Facts about Joyce Oates
Joyce Carol Oates Biography
Joyce Carol Oates is a prolific writer of fiction and non-fiction who is known best for her novels Them (1969) and We Were the Mulvaneys (1996).
Joyce Carol Oates grew up in rural upstate New York, and earned degrees at Syracuse University and the University of Wisconsin with the aim of becoming a teacher. She began her teaching career in Detroit, Michigan in the early 1960s, while at the same time working on stories and novels. She became a professor at Princeton in 1978 and has stayed there ever since, while maintaining a reputation as one of America’s best (and most unsettling) writers.
She’s won several awards over the years, including the National Book Award for Them, and many of her novels have become critically acclaimed best sellers. She’s also written essays, poems and plays, and her short stories have earned her a spot on the roster of American greats — especially the story “Where Are You Going, Where Have You Been?” (a 1966 story that was made into the 1985 movie Smooth Talk, starring Laura Dern).
Her work combines realism and allegory, and she’s known for her ability to depict characters in disturbing situations and seized by an unpleasant fate. Her novels include: Bellefleur (1980); Marya: A Life (1986); Blonde (2000); The Falls (2004); and My Sister, My Love: The Intimate Story of Skyler Rampike (2008).

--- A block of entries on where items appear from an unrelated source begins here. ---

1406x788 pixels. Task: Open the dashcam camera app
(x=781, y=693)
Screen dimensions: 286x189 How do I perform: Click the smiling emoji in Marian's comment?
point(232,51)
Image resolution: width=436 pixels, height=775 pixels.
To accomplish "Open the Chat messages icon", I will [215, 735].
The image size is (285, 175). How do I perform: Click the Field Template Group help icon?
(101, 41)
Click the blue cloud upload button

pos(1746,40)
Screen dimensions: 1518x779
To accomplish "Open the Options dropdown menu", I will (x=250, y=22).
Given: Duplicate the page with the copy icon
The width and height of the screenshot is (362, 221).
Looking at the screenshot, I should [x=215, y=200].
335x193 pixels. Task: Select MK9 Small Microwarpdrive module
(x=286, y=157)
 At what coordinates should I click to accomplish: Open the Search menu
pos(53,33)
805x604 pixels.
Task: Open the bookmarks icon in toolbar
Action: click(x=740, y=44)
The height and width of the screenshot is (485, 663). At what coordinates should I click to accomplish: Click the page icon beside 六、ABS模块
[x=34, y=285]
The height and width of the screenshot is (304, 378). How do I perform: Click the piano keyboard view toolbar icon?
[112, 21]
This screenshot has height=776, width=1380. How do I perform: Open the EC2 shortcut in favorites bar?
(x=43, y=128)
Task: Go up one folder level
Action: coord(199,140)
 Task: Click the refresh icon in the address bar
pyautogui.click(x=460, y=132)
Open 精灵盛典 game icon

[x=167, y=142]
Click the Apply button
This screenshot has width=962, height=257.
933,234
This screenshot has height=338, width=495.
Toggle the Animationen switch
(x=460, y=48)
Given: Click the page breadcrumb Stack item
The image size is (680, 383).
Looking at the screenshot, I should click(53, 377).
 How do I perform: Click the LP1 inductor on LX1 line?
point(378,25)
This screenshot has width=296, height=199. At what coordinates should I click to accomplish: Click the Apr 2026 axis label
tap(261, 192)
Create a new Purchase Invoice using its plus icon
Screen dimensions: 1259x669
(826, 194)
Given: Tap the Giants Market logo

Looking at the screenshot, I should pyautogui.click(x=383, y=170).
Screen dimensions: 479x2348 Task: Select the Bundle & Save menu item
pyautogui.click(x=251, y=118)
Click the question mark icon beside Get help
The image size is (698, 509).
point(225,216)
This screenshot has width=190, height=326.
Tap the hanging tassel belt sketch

Story collections by Joyce Carol Oates include: By the North Gate (1963); All the Good People I’ve Left Behind (1978); Will You Always Love Me? (1994); and I Am No One You Know (2004). Her poetry works include Love and Derangements (1970) and The Time Traveler (1987), and her non-fiction books include On Boxing (1987) and The Faith of a Writer: Life, Craft, Art (2003).